At times I craved it so badly that I almost risked the onset of leaky gut for just a few glorious minutes with juicy chicken encased in crisp fried flour. Eating fried chicken is in my DNA. I can still taste my grandmother’s pan-fried-in-Crisco version. Cutting so many foods out of your diet is like losing close friends. To me, eliminating fried chicken was worse, like losing a sibling.
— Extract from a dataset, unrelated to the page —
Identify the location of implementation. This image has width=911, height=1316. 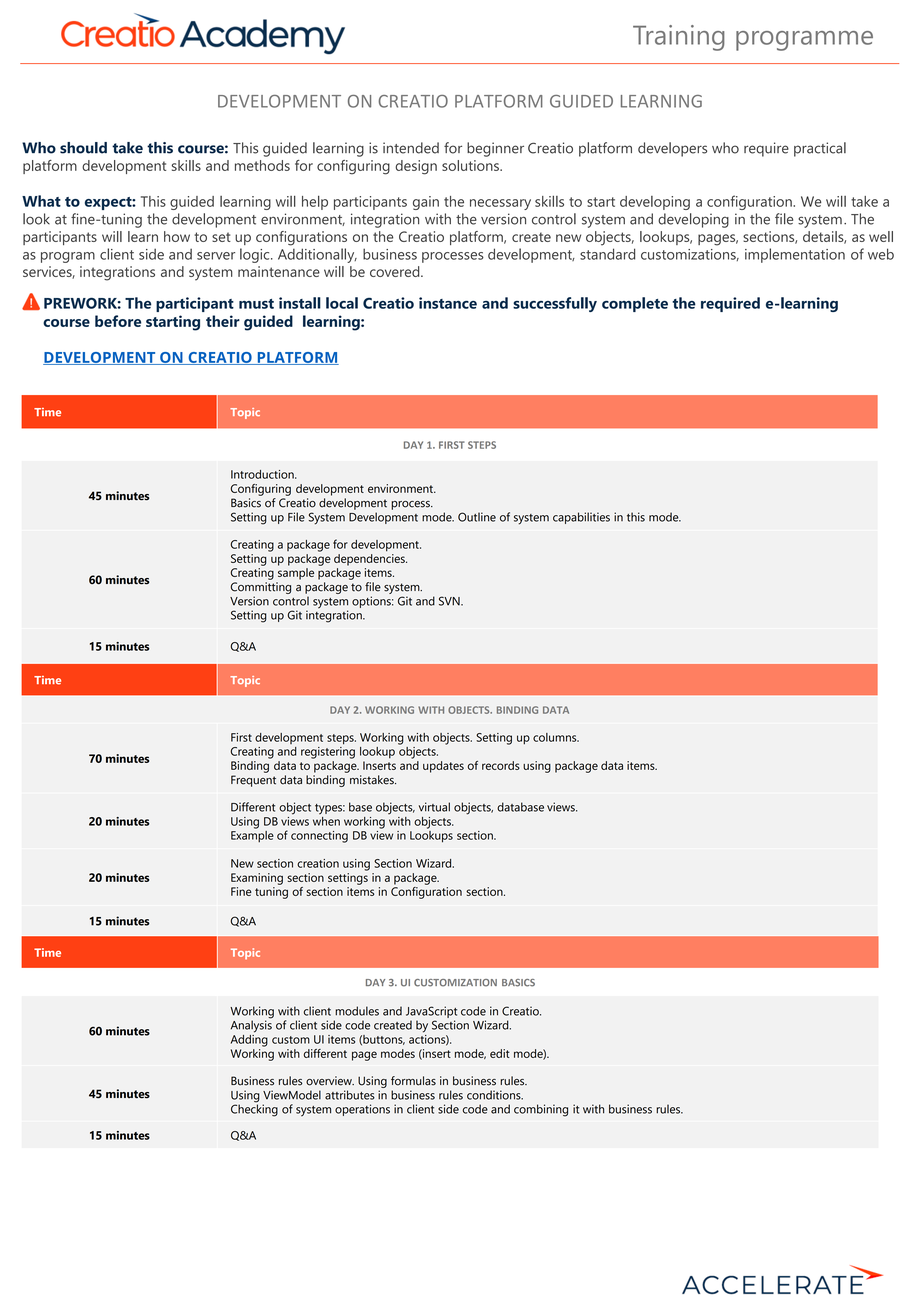
(795, 255).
Thankfully, I discovered that Max’s Wine Dive serves a gluten-free fried chicken. I was skeptical when I entered the McKinney Avenue spot. But when the platter filled with mashed potatoes, collard greens, and three fist-size pieces of chicken was set before me, my heart raced. It looked like fried chicken, and five minutes later I confirmed it tasted close enough to the real deal.


A few weeks later, I called Max’s executive chef, Patrick Russell, a talented man who cooked at Craft Dallas for four years. “Our owner, Jerry Lasco, is celiac,” Russell says. “Two years ago, he asked us to create a gluten-free fried chicken. It’s badass.” 
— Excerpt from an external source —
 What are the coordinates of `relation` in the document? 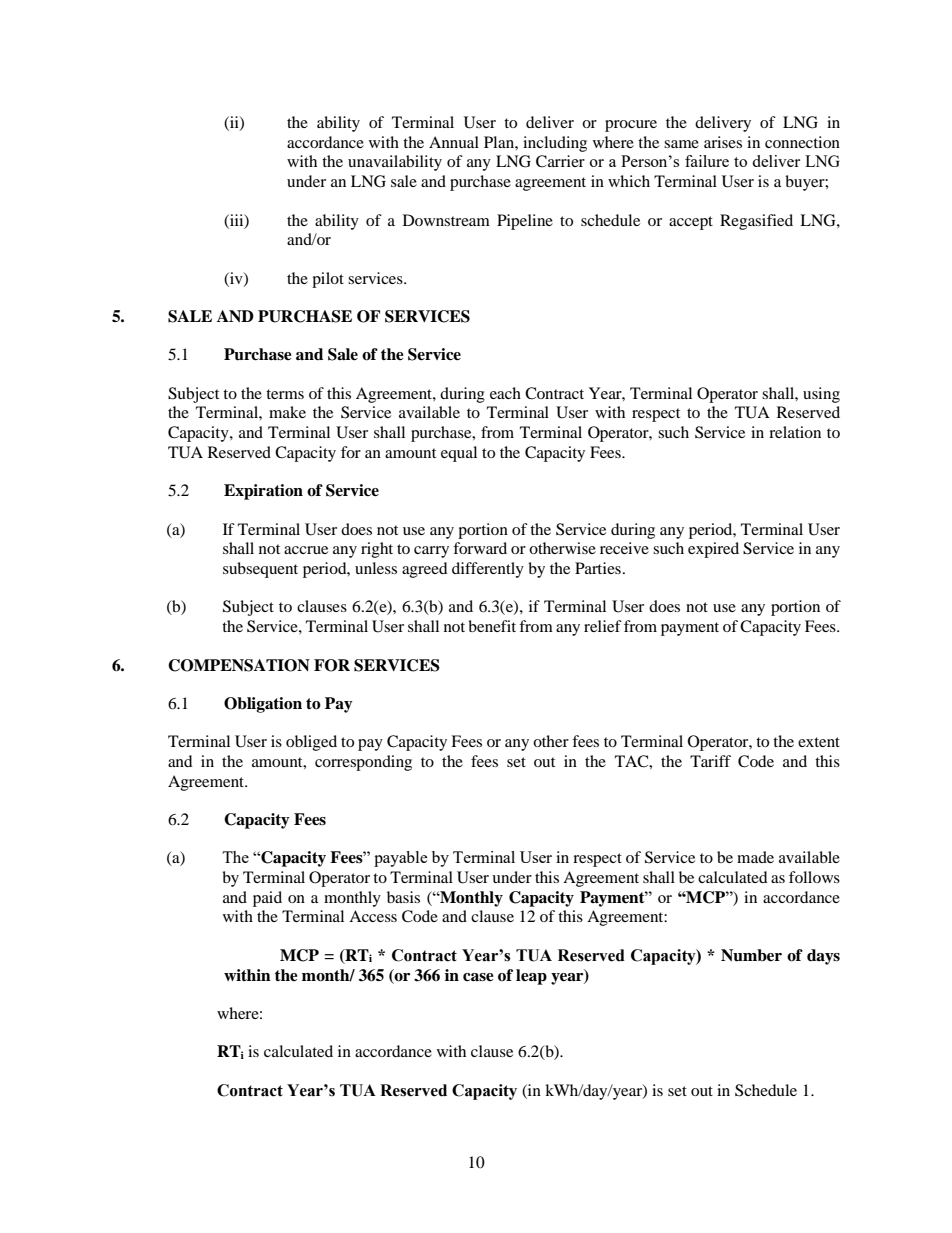 It's located at (795, 432).
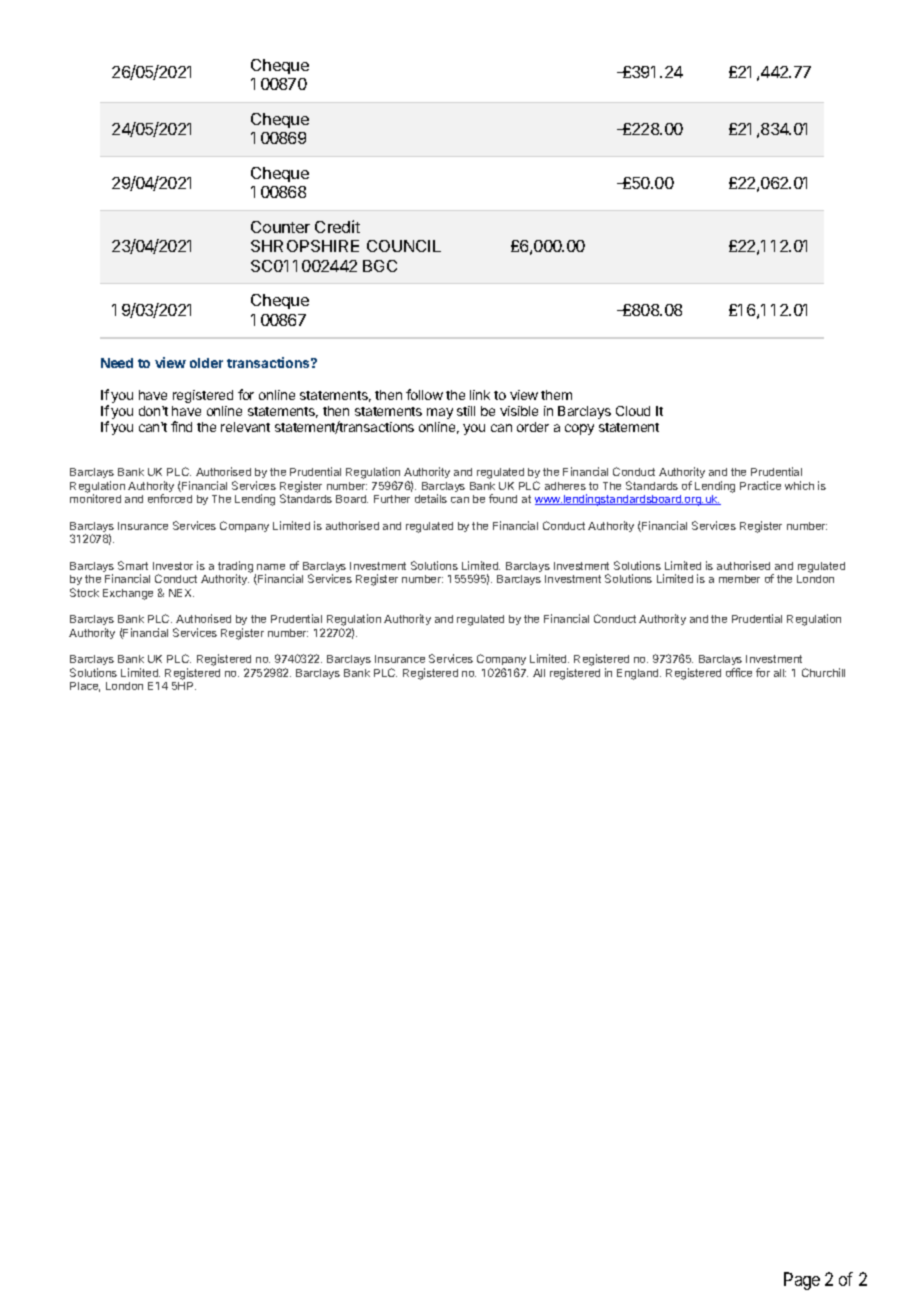  Describe the element at coordinates (280, 227) in the document. I see `Counter` at that location.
The gluten-free version was an off-the-menu item. Russell says they sold one or two orders a week. “Now we have it on the menu, and we are selling 10 to 15 orders a day,” he says.


Russell uses the Ancient Grains Flour Blend made by King Arthur. The chicken is dipped in jalapeño-spiked buttermilk, rolled in flour and the same seasonings used on the glutenized version, and the chicken is fried in a separate fryer. (Note to highly sensitive customers: always ask if restaurant food is prepared in a gluten-free zone. Most places do not have a designated area.) Russell mixes the gluten-free flour first thing in the morning or at the end of a shift, so there is no chance of contamination from other flours in the air. The staff and servers have all been required to study the restaurant’s guide to food sensitivities. “It’s so rewarding to have customers who haven’t had fried chicken come in and eat our gluten-free chicken,” Russell says. “I can’t believe how happy they get.” 


For those of us who have benefited from eliminating gluten from our diet, happy is an understatement. I think Russell said it best: it is badass.